Thought I would blog on this one. Please do comment if you have anything to add.

Perusing through the ocTEL mailing lists, I have noticed that a few people are talking about who does the driving in this relationship. The commonly held view is that pedagogy should come first and technology should be its slave. It is religiously cited by Learning Technologists and academics against their ISS division.

This blog post wants to make you think about whether this is such a no-brainer.

Taken from a post on the JISCMail list:

The temptation given the many different technologies evolving every year is that we say “How can I adapt my teaching to make use of this technology” rather than “Is there a technological tool out there that will enhance what I do?”

How can I adapt my teaching to make use of this technology? vs Is there a technological tool out there that will enhance what I do?

My take is that reality is less clear cut than this. Most innovation happens in the no man's land or 'the rub' in between pedagogy and technology, and who is to say what is the 'driving' force, when both conditions are necessary? When you are considering the adoption of a new tool, it can be useful to run it past your existing pedagogical practices, but that is no guarantee that your learner's experience will improve as a result. It may get worse as you get used to the new tool. The risk here is that you are perfecting the 'mechanical horse', rather than rethinking the learning process.

The question goes further back than this. Are my current teaching practices appropriate? Who do they serve? I think the problem is that online technology and traditional teaching are not always comfortable bedfellows. The technology wants to disrupt everything in its purest form, and the traditional teacher wants to domestic-ise it. For example, many teachers ask me how best to use the VLE, but behind this question is 'how best can I use the VLE in support of my lectures?', so it gets used as a resource repository, a self-testing centre, and sometimes an FAQ. 

9 times out of 10, teachers are not looking for this answer: 

"get rid of your lectures and spend that time co-creating knowledge with your students in online discussions and resource sharing exercises"

they are looking for this:

"why don't you try adding MCQs so the students can do formative quizzes, and the VLE will do the marking?"

So the internet-as-p2p-communication tool gets used an a autonomous 'hole in the wall' portal for fact checking.

This is because most teachers will compartmentalise their 'VLE stuff' away from their 'lecturing stuff' so hobble its potential from the start by not integrating the VLE activities with their classwork.

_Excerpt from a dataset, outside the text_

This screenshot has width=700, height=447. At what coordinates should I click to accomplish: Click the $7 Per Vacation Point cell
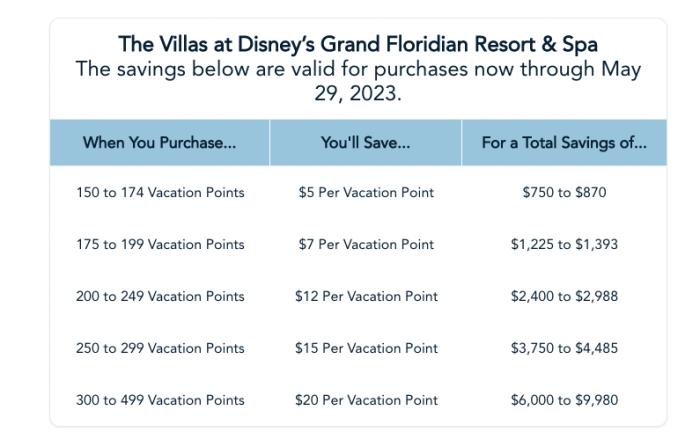click(366, 245)
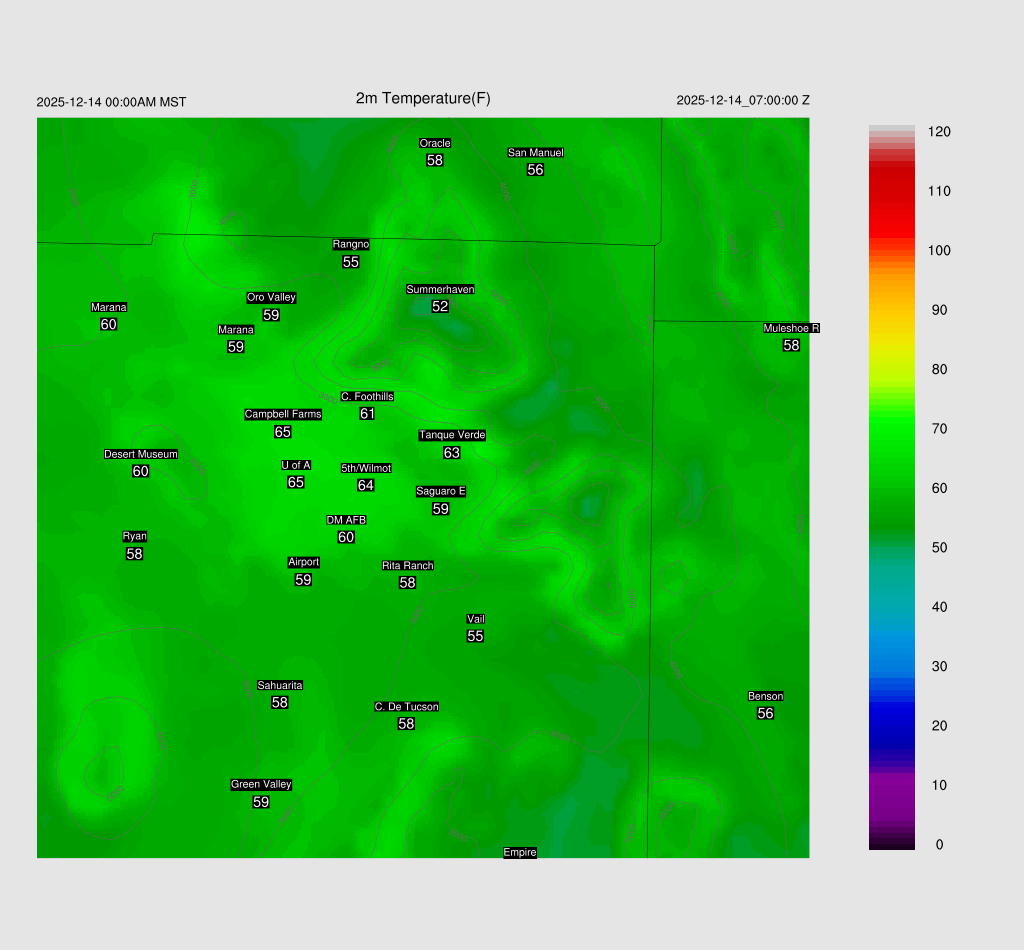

For the student to take the VLE work seriously, there must not be a break in between classwork and VLE mediated homework. (You're surfing the same wave, right, albeit with different feeling 'sections' and 'bowls')

Getting back to the main question (Is there a technological tool out there that will enhance what I do?), the argument could now be framed:

What can (careful use of) this technology bring to my students? which puts the technology back in the driving seat, at least rhetorically (and perhaps thats where this question belongs full stop).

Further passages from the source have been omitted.